Proposition 2.19: The following are equivalent for any $A$ module $N$:
(i) $N$ is flat
(ii) If $0 \rightarrow M' \rightarrow M \rightarrow M'' \rightarrow 0$ is any exact sequence of $A$ modules, the tensored sequence $0 \rightarrow M' \otimes N \rightarrow M \otimes N \rightarrow M'' \otimes N \rightarrow 0$ is exact

As far as I understand, (i) and (ii) are identical: (i) says $N$ is flat, (ii) spills out the definition of flat. What is there to prove? The book says:

(i) is implied and implied by (ii) by taking a long exact sequence and splitting into short exact sequences

I don't understand what long exact sequence I need to consider, because to me, the proposition looks like a tautology.

Best Answer

Atiyah-Macdonald says "exact sequence" to mean "long exact sequence". The definition of flatness says that tensoring preserves long exact sequences.

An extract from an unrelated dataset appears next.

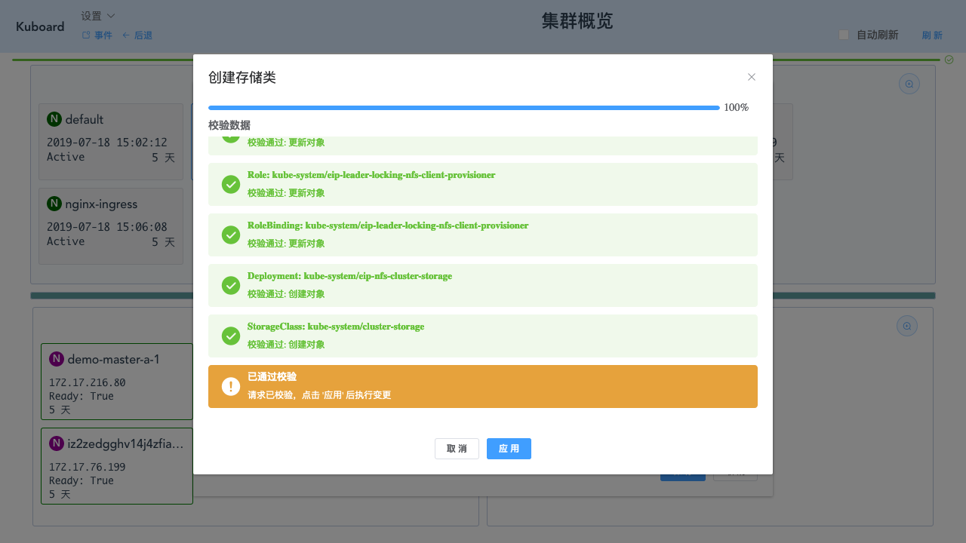Click the green check icon beside RoleBinding entry
966x543 pixels.
pyautogui.click(x=231, y=235)
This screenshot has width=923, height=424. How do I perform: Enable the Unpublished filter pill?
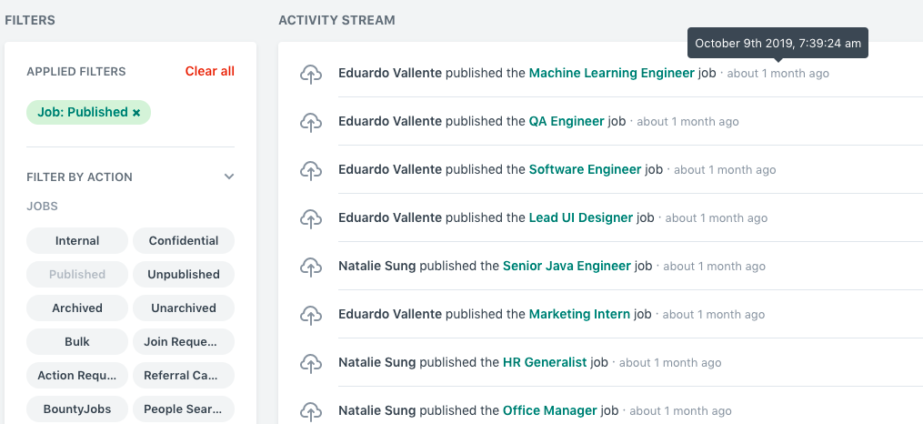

Characterisation (ii) tells us that it if a module preserves short exact sequences on tensoring, then it must preserve long exact sequences on tensoring.

So if we are given an LES, we can break it up into SESes, apply flatness-on-SES to prove flatness-on-LES.

I was confused, since I implicitly assume "exact sequence = SES" as I am following multiple books at the same time.